Increased tariffs on Chinese drones could reduce competition in the US market, potentially benefiting AgEagle Aerial Systems by increasing its market share and demand for its drones.
CONFIDENCE 75
IMPORTANCE 70
RELEVANCE 80
POSITIVE IMPACT
Vislink Technologies, which provides video transmission and communication technology that can be used in drones, might see a neutral to slightly positive impact as the market adjusts to tariff changes.
While not a direct manufacturer of drones, Vislink Technologies could benefit from increased demand for its video transmission technology in drones if competitors face higher tariffs.
CONFIDENCE 65
IMPORTANCE 50
RELEVANCE 60
NEUTRAL IMPACT
SPDR S&P 500 ETF Trust (SPY) may see minimal direct impact, but could experience volatility due to broader market reactions to trade policy changes.

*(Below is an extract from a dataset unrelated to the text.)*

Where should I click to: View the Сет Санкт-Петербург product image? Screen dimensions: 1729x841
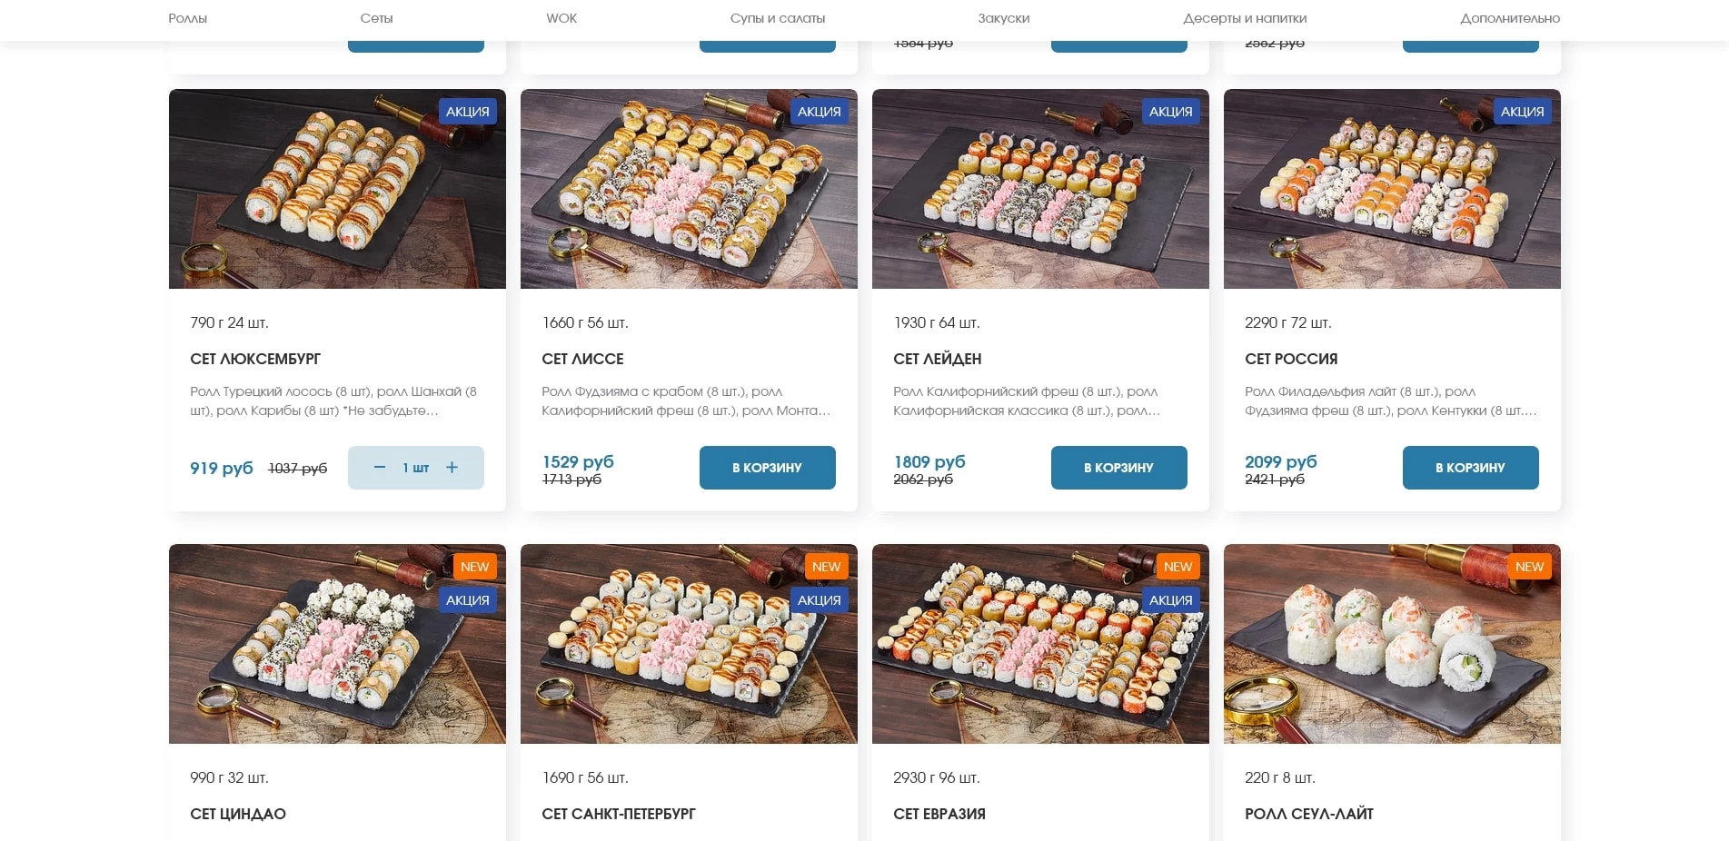pos(689,644)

While SPY, which tracks the S&P 500, may not be directly impacted, broader market reactions to changes in trade policies and relations with China could introduce volatility.
CONFIDENCE 60
IMPORTANCE 40
RELEVANCE 50
NEGATIVE IMPACT
iShares China Large-Cap ETF (FXI) might experience negative short-term impact due to potential retaliatory measures or negative sentiment towards Chinese companies.
FXI, which tracks large-cap Chinese companies, could be negatively impacted by retaliatory measures from China or a general negative sentiment towards Chinese companies in the wake of increased tariffs.